The line-of-sight position neighboring feature point extracting unit performs Delaunay triangulation on the feature points of the visual field image extracted as the corresponding points by the corresponding point extracting unit, and the Delaunay triangle obtained by performing the Delaunay triangulation is performed. The feature points of the three visual field images constituting the vertices of the Delaunay triangle in which the visual line position of the user in the visual field image is included are extracted as the visual line position neighboring feature points. The line-of-sight position detection apparatus according to 1.

Based on the coordinates on the image of the corresponding point extracted by the corresponding point extracting means, a parameter for projective transformation between the point of the visual field image and the point of the visual recognition target image is derived, and the derived parameter is used. The position on the image obtained by projective transformation of one of the corresponding points and the position on the other image of the corresponding point are compared for each of the corresponding points extracted by the corresponding point extracting unit, The line-of-sight position detection apparatus according to claim 1, further comprising: a corresponding point removing unit that removes the corresponding point based on the result.
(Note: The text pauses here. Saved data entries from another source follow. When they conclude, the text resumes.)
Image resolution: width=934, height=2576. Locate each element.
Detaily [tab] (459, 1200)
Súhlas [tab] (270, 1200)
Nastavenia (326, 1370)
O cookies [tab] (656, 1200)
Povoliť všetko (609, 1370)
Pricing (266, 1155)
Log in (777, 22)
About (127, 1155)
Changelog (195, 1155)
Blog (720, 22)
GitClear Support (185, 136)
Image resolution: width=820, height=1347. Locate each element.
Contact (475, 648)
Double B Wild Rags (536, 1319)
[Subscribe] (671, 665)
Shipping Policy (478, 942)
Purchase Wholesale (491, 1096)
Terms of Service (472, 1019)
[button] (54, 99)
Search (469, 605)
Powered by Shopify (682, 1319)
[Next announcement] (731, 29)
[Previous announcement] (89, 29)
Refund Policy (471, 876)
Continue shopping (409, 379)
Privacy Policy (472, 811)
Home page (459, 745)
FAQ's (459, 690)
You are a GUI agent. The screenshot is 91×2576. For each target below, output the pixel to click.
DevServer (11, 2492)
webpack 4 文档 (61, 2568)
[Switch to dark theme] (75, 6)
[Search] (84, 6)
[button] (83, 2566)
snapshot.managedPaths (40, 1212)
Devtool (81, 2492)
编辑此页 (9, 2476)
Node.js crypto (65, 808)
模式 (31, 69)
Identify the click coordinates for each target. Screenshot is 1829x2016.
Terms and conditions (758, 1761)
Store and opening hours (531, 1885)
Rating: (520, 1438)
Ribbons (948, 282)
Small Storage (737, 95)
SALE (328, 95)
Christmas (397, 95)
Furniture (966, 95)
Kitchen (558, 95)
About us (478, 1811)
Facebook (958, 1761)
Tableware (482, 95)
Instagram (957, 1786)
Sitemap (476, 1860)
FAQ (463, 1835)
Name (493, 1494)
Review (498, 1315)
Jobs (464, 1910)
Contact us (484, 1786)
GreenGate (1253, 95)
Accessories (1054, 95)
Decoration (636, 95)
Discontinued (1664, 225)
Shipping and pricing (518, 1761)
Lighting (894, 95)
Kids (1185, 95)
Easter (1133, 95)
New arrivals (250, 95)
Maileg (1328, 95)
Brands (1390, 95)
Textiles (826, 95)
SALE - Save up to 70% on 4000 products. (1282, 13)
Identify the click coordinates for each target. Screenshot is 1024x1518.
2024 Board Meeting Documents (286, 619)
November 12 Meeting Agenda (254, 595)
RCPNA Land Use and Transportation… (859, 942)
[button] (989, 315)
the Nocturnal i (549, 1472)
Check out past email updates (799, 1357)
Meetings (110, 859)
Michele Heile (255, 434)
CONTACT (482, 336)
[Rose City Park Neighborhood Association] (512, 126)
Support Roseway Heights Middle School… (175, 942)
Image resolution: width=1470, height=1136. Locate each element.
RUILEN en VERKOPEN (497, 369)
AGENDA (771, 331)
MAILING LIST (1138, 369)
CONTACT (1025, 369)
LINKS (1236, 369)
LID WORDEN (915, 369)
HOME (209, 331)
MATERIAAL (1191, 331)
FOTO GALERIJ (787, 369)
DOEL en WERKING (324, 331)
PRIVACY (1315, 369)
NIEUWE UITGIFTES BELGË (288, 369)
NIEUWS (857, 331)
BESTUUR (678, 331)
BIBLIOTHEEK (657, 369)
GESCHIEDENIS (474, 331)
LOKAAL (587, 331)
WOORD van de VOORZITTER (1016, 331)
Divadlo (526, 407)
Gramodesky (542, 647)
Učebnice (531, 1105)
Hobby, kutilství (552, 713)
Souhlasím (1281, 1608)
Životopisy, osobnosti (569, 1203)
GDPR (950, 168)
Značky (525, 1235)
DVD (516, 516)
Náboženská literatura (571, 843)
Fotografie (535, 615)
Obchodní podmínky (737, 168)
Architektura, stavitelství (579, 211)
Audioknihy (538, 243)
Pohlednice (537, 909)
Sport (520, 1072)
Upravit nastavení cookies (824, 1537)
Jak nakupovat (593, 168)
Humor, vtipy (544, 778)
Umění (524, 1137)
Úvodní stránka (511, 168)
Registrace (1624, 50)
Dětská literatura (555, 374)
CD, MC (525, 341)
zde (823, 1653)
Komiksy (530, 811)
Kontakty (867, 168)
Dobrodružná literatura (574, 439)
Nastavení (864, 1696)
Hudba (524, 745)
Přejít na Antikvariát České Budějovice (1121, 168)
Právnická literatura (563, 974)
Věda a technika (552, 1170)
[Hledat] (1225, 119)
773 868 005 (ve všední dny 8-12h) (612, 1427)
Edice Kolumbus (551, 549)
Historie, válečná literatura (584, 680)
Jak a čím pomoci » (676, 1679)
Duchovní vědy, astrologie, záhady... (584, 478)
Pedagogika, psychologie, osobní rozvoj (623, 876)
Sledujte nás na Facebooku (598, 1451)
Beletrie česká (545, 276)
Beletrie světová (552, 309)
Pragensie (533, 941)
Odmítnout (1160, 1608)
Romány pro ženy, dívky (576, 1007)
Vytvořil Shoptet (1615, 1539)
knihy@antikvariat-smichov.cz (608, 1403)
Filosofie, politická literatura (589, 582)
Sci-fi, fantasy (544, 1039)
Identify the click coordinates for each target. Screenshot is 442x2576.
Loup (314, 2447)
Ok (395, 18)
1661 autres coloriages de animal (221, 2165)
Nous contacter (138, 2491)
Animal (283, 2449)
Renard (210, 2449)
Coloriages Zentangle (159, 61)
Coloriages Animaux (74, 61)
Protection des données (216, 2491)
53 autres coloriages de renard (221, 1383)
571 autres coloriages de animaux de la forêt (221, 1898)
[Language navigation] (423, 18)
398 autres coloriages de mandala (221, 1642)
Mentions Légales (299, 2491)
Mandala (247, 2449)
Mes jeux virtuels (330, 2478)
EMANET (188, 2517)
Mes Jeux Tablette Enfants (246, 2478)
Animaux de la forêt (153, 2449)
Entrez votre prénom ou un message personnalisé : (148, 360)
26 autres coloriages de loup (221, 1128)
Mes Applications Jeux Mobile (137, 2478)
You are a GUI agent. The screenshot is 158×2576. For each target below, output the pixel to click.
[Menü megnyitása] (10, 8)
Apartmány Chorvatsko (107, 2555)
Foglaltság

The corresponding point extracting unit includes a feature amount of the feature point of the visual field image extracted by the visual field image feature point extraction unit, and a feature amount of the feature point of the visual target image extracted by the visual target image feature point extracting unit. Derivation means for deriving the error of
The error derived by the deriving unit is the characteristic point of the visual field image extracted by the visual field image feature point extracting unit from the characteristic points of the visual target image extracted by the visual recognition target image feature point extracting unit. Search means for searching for the feature point of the viewing target image that is the smallest and the feature point of the viewing target image that is the second smallest in error.
When the difference between the error of the feature point of the viewing target image with the smallest error and the error of the feature point of the viewing target image with the second smallest error is larger than a threshold value, The line-of-sight position detection according to any one of claims 1 to 3, further comprising: extraction means for extracting, as the corresponding point, a feature point of the visual target image with the smallest error. apparatus.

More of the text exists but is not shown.